Home > Engineering Design > Mapping Suggestions For Traverse City’s First Roundabout

Mapping Suggestions For Traverse City’s First Roundabout

Editor’s Note: Sorry for the re-post of this content. Some readers were having formatting issues with the original, so splitting and creating a new post was a quick solution.


Inspired by Henry’s enthusiasm earlier this morning and knowing that the City was advised to consider installing the first roundabout on a less contested intersection than those along Division St., I’ve begun a map of places we may consider Traverse City’s First Roundaboutsee below for map.

Please note: This is a map of some suggestions. None of these have been researched by engineers, or to my knowledge considered by anyone who works for the city of Traverse City. These are just that, suggestions based on that idea that roundabouts are considered where: long rush hour queues exists, high number of crashes and/or a high number of left turns, and where the city knows or predicts high number of pedestrians.

Have any additions?

Roundabout Suggestions for Traverse City


Related Video: Mayor of Carmel, IN, James Brainard describes the city’s experience with more than 50 roundabouts

  1. Richard Miller
    November 23, 2010 at 2:33 pm

    I couldn’t agree with Henry more enthusiastically. It is indeed time to get on with them (roundabouts). And not in a half-assed, let’s try one out in a closet somewhere, way.

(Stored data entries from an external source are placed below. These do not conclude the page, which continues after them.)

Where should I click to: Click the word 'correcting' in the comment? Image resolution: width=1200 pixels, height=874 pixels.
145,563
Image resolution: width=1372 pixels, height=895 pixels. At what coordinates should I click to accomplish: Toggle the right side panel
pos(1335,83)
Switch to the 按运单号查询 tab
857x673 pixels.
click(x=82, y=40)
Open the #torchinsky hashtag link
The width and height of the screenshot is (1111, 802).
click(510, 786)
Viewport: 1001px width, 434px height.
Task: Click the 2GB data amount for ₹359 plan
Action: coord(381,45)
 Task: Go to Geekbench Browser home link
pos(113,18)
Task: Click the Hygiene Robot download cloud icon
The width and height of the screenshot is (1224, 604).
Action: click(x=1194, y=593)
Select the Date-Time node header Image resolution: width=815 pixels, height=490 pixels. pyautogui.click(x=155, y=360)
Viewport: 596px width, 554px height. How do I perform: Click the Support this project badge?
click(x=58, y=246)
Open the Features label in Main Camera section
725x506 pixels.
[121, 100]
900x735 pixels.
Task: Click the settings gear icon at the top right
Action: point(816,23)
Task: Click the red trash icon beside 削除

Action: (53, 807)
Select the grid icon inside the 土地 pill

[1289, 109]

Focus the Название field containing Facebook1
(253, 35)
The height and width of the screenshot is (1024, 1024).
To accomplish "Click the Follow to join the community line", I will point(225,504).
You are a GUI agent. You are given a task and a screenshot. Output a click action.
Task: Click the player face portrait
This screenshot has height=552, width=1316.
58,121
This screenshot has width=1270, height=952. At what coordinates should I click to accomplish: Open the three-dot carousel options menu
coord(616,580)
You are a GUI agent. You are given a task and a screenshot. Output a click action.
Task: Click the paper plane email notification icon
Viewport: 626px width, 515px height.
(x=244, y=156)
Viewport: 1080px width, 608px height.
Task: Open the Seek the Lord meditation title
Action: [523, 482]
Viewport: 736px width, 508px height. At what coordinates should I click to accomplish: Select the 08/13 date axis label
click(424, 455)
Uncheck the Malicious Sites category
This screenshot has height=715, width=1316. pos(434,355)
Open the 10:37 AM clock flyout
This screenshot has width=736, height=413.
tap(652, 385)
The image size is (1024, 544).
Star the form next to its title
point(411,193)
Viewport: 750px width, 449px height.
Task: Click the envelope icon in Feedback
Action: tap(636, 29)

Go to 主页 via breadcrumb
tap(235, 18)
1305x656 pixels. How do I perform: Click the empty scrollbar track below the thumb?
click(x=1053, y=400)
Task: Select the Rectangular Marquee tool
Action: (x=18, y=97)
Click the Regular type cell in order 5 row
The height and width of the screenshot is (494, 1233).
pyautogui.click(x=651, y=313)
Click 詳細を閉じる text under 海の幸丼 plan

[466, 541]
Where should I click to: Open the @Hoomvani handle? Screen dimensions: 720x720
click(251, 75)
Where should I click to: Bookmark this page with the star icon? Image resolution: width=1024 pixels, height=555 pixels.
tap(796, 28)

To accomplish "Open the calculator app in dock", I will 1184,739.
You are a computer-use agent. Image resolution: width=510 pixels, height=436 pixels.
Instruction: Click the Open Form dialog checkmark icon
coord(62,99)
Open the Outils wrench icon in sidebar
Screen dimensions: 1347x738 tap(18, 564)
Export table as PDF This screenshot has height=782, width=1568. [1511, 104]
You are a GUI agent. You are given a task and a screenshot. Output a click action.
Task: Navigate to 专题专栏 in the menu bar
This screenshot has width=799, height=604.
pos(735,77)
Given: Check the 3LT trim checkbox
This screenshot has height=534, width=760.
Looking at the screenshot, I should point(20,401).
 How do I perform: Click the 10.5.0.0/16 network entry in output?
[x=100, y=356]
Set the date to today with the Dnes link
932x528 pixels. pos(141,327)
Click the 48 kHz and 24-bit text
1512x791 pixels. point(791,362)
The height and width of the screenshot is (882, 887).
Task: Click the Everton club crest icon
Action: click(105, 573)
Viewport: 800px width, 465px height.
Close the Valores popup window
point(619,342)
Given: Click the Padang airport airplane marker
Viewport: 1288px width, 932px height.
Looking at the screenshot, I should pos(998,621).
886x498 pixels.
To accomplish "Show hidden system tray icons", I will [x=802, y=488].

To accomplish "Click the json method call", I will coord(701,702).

They are not “new,” just new here. It’s a great pity that the city tucked its courage under its seat when the opportunity came up with the rebuilding of the Eighth and Woodmere intersection: had it been otherwise we almost certainly would not be having this debate today. Now the rebuilding of Division Street is (has been) on the table and it’s time we moved forward facing the future. There will always be naysayers urging us to drag our feet. Strong, progressive, political leadership would make all the difference here between stagnating our traffic problems and solving them.

  2. Anonymouse
    November 23, 2010 at 7:34 pm

    Having driven in east coast traffic circles in the past, I’m really against having them anywhere in any town that I live in. Ever.

  3. November 23, 2010 at 8:19 pm

    Most of the east coast ‘traffic circles’ are just that, traffic circles, which are a different creature all together than modern roundabouts. The only similarity they have is that they are round. New Jersey is often cited as an example and they are taking steps to move away from them.

    You still may not like roundabouts, but it’s important to keep the two traffic tools separate. One has a pattern of success (modern roundabout), the other doesn’t.

    Roundies vs traffic cirlces.

  4. Anonymouse
    November 24, 2010 at 7:54 am

    From the video you posted here, they are exactly the same thing and work exactly the same way as the circles in NJ. The only difference is that, at least in the video, there is much less traffic.

    I think that light traffic areas are the only areas traffic circles or roundabouts or whatever you want to call them would work. The reason is that there is really only one way to drive through one of these things and that’s aggressively.

    They are unpredictable for drivers (because there’s no light to tell them when to stop or go) and when you come up on these things and it’s full of traffic you never know when you can merge in and people will start to get aggressive and just fly right in there.

    I think the last thing we need around here are more aggressive drivers!

    Also these circles/roundabouts might work well for young healthy pedestrians but I can see them being a nightmare for older and/or disabled pedestrians who move a lot slower.

    Another problem with them is space. They take up a lot more space than a boxed intersection and for some place like division and parkway where are you going to find enough space? You’ll have to cut into existing yards, side roads and parks. Possibly even force some buildings to move.

  5. Richard Miller
    November 24, 2010 at 9:11 am

    I have recently experienced negotiated roundabouts, modern, efficient ones: in Ireland where they’re incorporated in congested urban settings as well as new rural freeway construction. I found they worked smoothly in all settings and I had no difficulty negotiating them despite my driving a manual-shift vehicle on the “wrong” side (English rules) of the road.

  6. Raymond Minervini II
    November 24, 2010 at 4:10 pm

    Based upon my use of modern roundabouts and my reading about them, I would have to say that in most applications, the data support Richard’s post. One of the best modifications to driving behavior is that modern roundabouts require the driver to observe the intersection and the vehicles and people in it. They require us to slow down and use our brain to control the vehicle, not just obey a colored light. Anyone who qualifies for a drivers license can drive a roundabout. They have been well received in many retiree-oriented cities around the country.

    As to the idea of an “introductory”, non-State Trunkline roundabout: While it feels like a punt, if TC can build an effective roundabout at a busy intersection in two years, it might be worthwhile. I suppose after that, we could go big with series of them on Division and Grandview once everyone can see that they are good and usable, and not part of an elitist plot. The locations on the map are good; 8th & Garfield or 8th and Woodmere seem to be the best locations. Time for the City to reserve ROW in both locations.